Re: Explanation of deriveKey (was Re: ACTION-22: Key export) from Ryan Sleevi on 2012-08-28 (public-webcrypto@w3.org from August 2012)

From: Ryan Sleevi <sleevi@google.com>
Date: Tue, 28 Aug 2012 12:34:17 -0700
To: Vijay Bharadwaj <Vijay.Bharadwaj@microsoft.com>
Cc: Mark Watson <watsonm@netflix.com>, Mitch Zollinger <mzollinger@netflix.com>, "<public-webcrypto@w3.org>" <public-webcrypto@w3.org>
Message-ID: <CACvaWvYRj75q_xxtw-fY4sXT+40J_rBeddYDA0b_h1aKt3DJ2A@mail.gmail.com>
On Tue, Aug 28, 2012 at 11:58 AM, Vijay Bharadwaj
<Vijay.Bharadwaj@microsoft.com> wrote:
> Actually, I'm not sure this is well specified in the text currently. Neither classification is inconsistent with derivation taking an input key and generation not doing so. I'm certainly not proposing any differently.
>
> However, it would help to know what the deriver and generator return.
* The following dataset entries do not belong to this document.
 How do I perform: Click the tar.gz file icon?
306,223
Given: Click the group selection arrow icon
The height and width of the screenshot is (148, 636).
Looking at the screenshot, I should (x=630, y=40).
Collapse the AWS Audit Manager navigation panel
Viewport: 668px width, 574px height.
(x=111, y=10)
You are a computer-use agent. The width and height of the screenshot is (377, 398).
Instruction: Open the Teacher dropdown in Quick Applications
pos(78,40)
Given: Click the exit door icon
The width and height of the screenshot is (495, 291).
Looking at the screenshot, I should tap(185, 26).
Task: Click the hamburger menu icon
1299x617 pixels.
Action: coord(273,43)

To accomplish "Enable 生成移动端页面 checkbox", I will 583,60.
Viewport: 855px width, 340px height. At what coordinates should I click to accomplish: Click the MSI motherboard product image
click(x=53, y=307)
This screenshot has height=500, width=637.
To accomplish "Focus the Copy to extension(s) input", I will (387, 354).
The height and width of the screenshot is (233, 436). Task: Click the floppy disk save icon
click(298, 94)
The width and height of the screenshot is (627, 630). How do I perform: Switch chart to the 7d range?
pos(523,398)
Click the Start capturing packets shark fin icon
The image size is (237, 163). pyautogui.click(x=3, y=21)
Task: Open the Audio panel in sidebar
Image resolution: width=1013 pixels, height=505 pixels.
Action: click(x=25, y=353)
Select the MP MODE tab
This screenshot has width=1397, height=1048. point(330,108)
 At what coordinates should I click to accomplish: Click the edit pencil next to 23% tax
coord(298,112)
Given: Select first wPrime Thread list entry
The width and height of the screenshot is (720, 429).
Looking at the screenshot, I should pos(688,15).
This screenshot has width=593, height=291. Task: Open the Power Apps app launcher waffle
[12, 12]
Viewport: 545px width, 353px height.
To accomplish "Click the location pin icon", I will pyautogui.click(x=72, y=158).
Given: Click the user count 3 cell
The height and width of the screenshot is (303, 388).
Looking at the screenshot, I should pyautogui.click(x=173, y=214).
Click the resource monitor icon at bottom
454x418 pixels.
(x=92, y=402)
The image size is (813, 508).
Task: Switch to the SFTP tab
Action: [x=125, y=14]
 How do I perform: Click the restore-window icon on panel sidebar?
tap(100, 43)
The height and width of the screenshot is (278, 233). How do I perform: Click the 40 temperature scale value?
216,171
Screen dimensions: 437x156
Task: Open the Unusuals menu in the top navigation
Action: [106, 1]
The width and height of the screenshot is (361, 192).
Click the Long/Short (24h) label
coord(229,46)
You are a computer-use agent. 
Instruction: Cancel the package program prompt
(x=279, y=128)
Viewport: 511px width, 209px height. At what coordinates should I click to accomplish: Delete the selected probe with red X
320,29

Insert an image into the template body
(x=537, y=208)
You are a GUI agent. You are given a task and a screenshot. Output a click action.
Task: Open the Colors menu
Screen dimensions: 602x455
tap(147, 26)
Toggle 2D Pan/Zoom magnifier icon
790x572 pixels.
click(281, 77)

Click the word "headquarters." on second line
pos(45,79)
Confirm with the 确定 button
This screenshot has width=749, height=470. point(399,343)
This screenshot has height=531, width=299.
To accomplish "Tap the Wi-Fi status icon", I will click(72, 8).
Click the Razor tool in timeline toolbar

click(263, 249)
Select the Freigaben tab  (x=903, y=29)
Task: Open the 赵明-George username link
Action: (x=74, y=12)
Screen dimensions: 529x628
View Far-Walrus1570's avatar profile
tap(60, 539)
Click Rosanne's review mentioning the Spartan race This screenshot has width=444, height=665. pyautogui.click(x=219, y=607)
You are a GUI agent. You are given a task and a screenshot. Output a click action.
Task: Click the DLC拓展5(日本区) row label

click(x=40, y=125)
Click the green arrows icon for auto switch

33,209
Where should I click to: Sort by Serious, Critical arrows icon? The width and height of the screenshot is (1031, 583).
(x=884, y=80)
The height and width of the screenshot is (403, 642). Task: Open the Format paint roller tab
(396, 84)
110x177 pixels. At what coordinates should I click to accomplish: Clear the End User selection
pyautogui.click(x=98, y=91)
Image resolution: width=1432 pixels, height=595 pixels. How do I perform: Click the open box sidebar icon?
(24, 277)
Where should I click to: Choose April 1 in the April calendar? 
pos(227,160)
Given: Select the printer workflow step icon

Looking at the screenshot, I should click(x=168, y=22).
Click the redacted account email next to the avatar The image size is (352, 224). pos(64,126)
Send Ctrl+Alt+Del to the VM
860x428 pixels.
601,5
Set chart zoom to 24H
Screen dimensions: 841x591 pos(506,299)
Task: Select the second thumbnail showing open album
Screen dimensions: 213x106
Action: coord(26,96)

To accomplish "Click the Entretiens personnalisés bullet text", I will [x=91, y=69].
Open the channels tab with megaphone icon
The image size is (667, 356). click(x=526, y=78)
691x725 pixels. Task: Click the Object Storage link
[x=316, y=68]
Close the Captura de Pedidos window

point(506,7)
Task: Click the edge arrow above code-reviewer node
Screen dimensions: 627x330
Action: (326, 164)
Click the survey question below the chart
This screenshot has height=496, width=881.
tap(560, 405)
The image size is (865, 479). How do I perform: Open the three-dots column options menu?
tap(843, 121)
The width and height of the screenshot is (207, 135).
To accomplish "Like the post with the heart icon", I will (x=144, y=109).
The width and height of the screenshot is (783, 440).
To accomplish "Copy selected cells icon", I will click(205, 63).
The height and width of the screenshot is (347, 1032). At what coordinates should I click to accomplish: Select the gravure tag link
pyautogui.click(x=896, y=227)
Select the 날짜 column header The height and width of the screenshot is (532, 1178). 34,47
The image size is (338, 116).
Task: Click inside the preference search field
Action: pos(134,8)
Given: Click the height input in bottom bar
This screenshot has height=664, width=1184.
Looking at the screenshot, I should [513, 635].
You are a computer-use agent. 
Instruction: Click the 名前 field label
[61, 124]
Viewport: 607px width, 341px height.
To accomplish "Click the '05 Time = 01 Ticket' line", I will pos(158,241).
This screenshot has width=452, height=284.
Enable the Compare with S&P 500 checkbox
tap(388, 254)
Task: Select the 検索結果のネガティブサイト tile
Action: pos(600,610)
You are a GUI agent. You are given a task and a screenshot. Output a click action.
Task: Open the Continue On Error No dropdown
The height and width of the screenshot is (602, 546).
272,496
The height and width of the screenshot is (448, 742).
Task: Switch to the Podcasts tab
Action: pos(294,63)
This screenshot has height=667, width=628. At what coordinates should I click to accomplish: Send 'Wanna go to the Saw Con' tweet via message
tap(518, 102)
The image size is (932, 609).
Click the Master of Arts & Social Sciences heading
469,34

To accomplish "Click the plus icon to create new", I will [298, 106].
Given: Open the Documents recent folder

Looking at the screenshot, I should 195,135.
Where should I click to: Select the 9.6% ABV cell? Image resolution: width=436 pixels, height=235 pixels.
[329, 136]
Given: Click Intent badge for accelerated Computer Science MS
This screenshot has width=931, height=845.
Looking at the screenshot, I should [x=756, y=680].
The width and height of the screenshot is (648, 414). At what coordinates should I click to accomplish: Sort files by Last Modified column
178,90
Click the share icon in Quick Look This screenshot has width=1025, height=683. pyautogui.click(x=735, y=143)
I have been assuming (perhaps incorrectly) that generate would return a Key object while derivation would return an ArrayBuffer, but I don't think this is explicit in the text (and in fact I did request a clarification on this yesterday - see http://lists.w3.org/Archives/Public/public-webcrypto/2012Aug/0252.html)
>
> So maybe we're both right - I'll wait for Ryan to clarify the intention of the current API draft.

The answer is... I don't have a good answer.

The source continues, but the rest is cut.